If journalism school began with a course on Avoiding Puff Pieces, they could use as text this Sunday New York Times article by Michael Schulman: “Ronan Farrow: The Youngest Old Guy in the Room.” MSNBC’s newest star is puffed as large as the Sta-Puf Marshmallow Giant in "Ghostbusters." It invites the neologism "Ipe-cackle." It's so vomitous it's humorous.
This is how it started: “‘Wow, he’s handsome,’ one dinner guest said, peering over a throng of photographers. ‘He’s going to be our president in, like, 30 years,’ another gushed.” It was all downhill from there, at increasing speed:
The event, last Monday at the American Museum of Natural History, was a benefit for the Blue Card, which aids Holocaust survivors, and the object of the room’s collective kvelling was Ronan Farrow, the 25-year-old lawyer, diplomat, author, boy genius, offspring of two celebrities (though which two is an open question), possessor of alabaster good looks and, as of this month, the latest talent to join MSNBC, where he will host a weekday show starting in January.
Like a styled valedictorian, Mr. Farrow worked his way through the well wishers, his corn-colored hair lightly tousled. Though he already has the résumé of someone twice his age, in the last year Mr. Farrow has come into his own as a public figure, appearing on Vanity Fair’s international best-dressed list and applying his spiky Twitter commentary to everything from politics (“Leadership in America just turned into a pumpkin”) to pop culture (“Miley Cyrus is basically our generation’s Simone de Beauvoir”).

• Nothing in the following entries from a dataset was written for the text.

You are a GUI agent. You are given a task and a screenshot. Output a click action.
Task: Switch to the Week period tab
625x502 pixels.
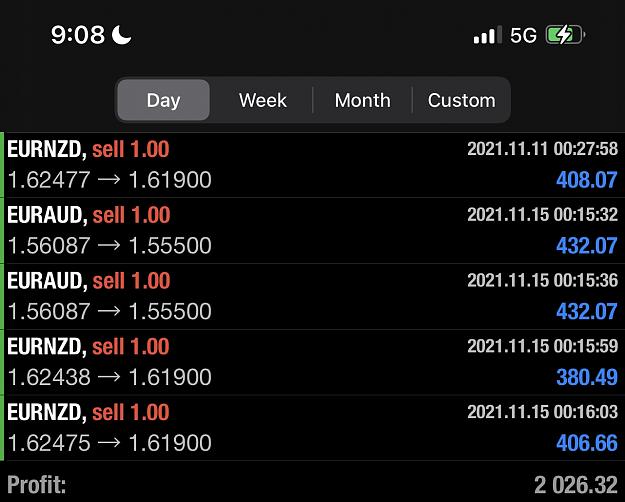tap(263, 100)
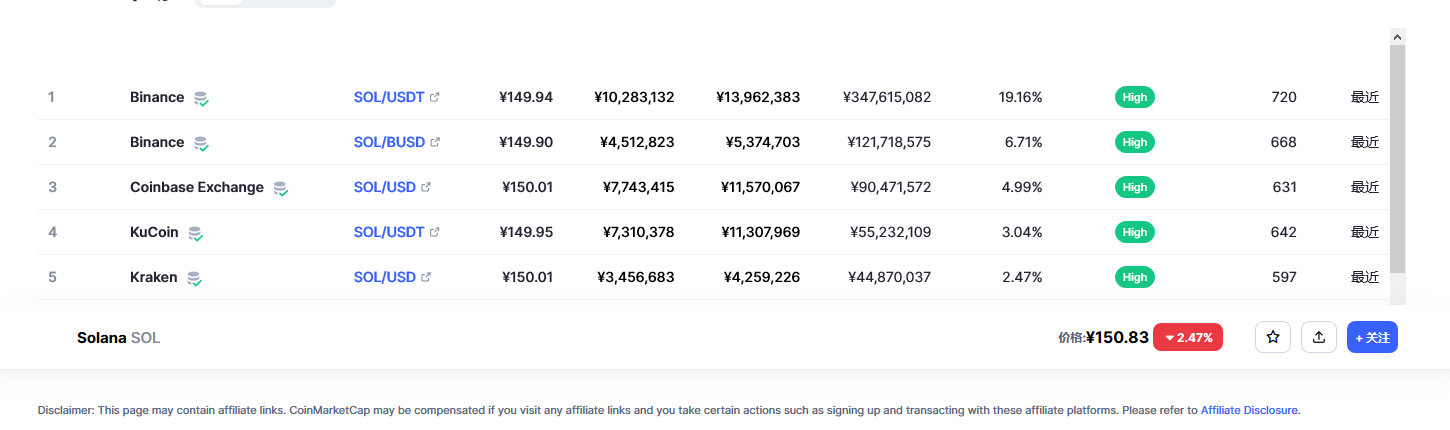Click verified icon beside first Binance row
Screen dimensions: 1450x430
[201, 98]
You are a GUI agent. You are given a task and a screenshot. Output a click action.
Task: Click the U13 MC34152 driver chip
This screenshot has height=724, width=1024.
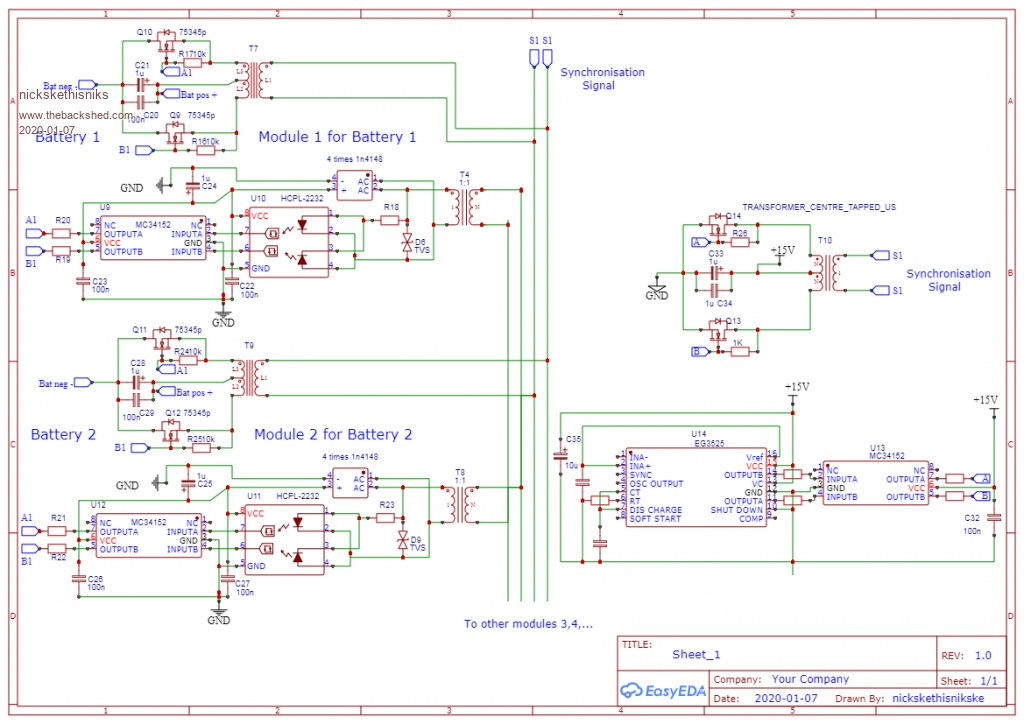[x=876, y=481]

Let's hope that's a joke. The most ridiculous part of this puff piece is imagining that Farrow can in any way claim that his career is disassociated from his famous (and to push the career, gossip-laden) parentage. Even if he’s a pundit prodigy, how many 25-year-old anchors has MSNBC picked up over the last 15 years? Chris Matthews is razzing him for potentially being Frank Sinatra’s kid ("Young Blue Eyes"), but that has nothing to do with acquiring his new gig:
For Mr. Farrow, the Sinatra question is part of a lifelong quandary: how to make a name based on your accomplishments when your family history is so relentlessly interesting. Perhaps driven by a desire to outpace his parental saga, Mr. Farrow has barreled through life at least five years ahead of schedule, reading Kafka in elementary school (“The Metamorphosis,” his mother said at the benefit) and becoming, at 11, the youngest student to enroll in Simon’s Rock, Bard College’s program for gifted high schoolers in Great Barrington, Mass.
At 15, he received a college degree from Bard, and at 16 was accepted to Yale Law School. At 21, he joined Mr. Holbrooke at the State Department, where he later became Hillary Rodham Clinton’s special adviser for global youth issues.
Feel bad about yourself yet? There’s more. In 2011, he was awarded a Rhodes scholarship, for which he studied international relations at Oxford University. The scholarship marked the beginning of his drift back into the public eye, decades after his parents’ well-documented breakup. Though he had been hiding in plain sight, the world seemed stunned to discover that Woody Allen’s son had somehow turned into a fair-haired Übermensch, like the WASP rival in one of his father’s movies.
It's laugh-out-loud funny for the Times to assert seriously that Farrow hasn't ridden on the coattails of famous parents. Yes, and JFK Jr. was always puffed by the New York Times without any thought about his daddy:
His first year in New Haven, he took a class on international business transactions taught by Amy Chua, author of the child-rearing manifesto “Battle Hymn of the Tiger Mother.”
“I was told somehow that he was 16, but honestly I just quickly forgot about that,” Ms. Chua said. “He was incredibly precocious. I don’t think anybody noticed, which is amazing, because we have students at Yale Law School who are in their 30s and 40s.”
When the subject of his origins came up, he was reticent. “He has been almost adamant from the beginning about not ever riding on the coattails of either of his parents,” Ms. Chua said...
His pivot to broadcasting seems to signal a willingness to embrace his celebrity — on his terms. “This is just a moment where he is able to use his voice,” said [familyl friend Diane] Sawyer, who has advised him on the “the kind of layered people” he needs to support his fledgling TV career. “I’ve told him, ‘If there is anything you want to do that I have a cautionary tale about, I’ll be there.’ ”
The New York Times is piling up layers of something on Farrow.